Assigned task: The entries below are to be retyped exactly. Preserve every word.

########

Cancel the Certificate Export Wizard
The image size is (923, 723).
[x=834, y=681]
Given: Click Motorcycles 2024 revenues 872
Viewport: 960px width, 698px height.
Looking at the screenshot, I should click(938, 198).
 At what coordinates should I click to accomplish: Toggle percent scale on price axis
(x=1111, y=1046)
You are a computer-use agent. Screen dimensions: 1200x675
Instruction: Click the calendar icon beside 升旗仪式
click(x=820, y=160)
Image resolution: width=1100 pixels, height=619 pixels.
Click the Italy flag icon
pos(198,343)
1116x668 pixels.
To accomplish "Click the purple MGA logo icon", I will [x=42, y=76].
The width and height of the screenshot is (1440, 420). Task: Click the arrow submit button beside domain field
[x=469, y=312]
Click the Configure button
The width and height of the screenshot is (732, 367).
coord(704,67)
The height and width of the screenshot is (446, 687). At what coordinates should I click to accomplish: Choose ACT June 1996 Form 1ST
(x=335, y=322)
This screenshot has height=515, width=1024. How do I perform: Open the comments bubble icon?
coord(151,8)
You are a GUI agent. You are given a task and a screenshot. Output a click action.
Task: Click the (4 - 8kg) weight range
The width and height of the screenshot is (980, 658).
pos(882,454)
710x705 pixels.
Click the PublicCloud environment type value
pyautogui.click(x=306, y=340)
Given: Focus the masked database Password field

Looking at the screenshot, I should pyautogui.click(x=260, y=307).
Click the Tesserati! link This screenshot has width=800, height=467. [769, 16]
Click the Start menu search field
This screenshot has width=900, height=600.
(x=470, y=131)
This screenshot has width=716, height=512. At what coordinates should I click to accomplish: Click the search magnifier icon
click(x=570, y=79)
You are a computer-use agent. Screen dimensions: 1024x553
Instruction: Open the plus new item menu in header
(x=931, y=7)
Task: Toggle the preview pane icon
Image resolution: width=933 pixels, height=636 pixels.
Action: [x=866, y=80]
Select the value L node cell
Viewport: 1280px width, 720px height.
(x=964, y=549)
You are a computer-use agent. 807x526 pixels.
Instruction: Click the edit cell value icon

########

Solution to the problem:
Cancel the Certificate Export Wizard
The image size is (923, 723).
[x=834, y=681]
Given: Click Motorcycles 2024 revenues 872
Viewport: 960px width, 698px height.
Looking at the screenshot, I should click(938, 198).
 At what coordinates should I click to accomplish: Toggle percent scale on price axis
(x=1111, y=1046)
You are a computer-use agent. Screen dimensions: 1200x675
Instruction: Click the calendar icon beside 升旗仪式
click(x=820, y=160)
Image resolution: width=1100 pixels, height=619 pixels.
Click the Italy flag icon
pos(198,343)
1116x668 pixels.
To accomplish "Click the purple MGA logo icon", I will [x=42, y=76].
The width and height of the screenshot is (1440, 420). Task: Click the arrow submit button beside domain field
[x=469, y=312]
Click the Configure button
The width and height of the screenshot is (732, 367).
coord(704,67)
The height and width of the screenshot is (446, 687). At what coordinates should I click to accomplish: Choose ACT June 1996 Form 1ST
(x=335, y=322)
This screenshot has height=515, width=1024. How do I perform: Open the comments bubble icon?
coord(151,8)
You are a GUI agent. You are given a task and a screenshot. Output a click action.
Task: Click the (4 - 8kg) weight range
The width and height of the screenshot is (980, 658).
pos(882,454)
710x705 pixels.
Click the PublicCloud environment type value
pyautogui.click(x=306, y=340)
Given: Focus the masked database Password field

Looking at the screenshot, I should pyautogui.click(x=260, y=307).
Click the Tesserati! link This screenshot has width=800, height=467. [769, 16]
Click the Start menu search field
This screenshot has width=900, height=600.
(x=470, y=131)
This screenshot has width=716, height=512. At what coordinates should I click to accomplish: Click the search magnifier icon
click(x=570, y=79)
You are a computer-use agent. Screen dimensions: 1024x553
Instruction: Open the plus new item menu in header
(x=931, y=7)
Task: Toggle the preview pane icon
Image resolution: width=933 pixels, height=636 pixels.
Action: [x=866, y=80]
Select the value L node cell
Viewport: 1280px width, 720px height.
(x=964, y=549)
You are a computer-use agent. 807x526 pixels.
Instruction: Click the edit cell value icon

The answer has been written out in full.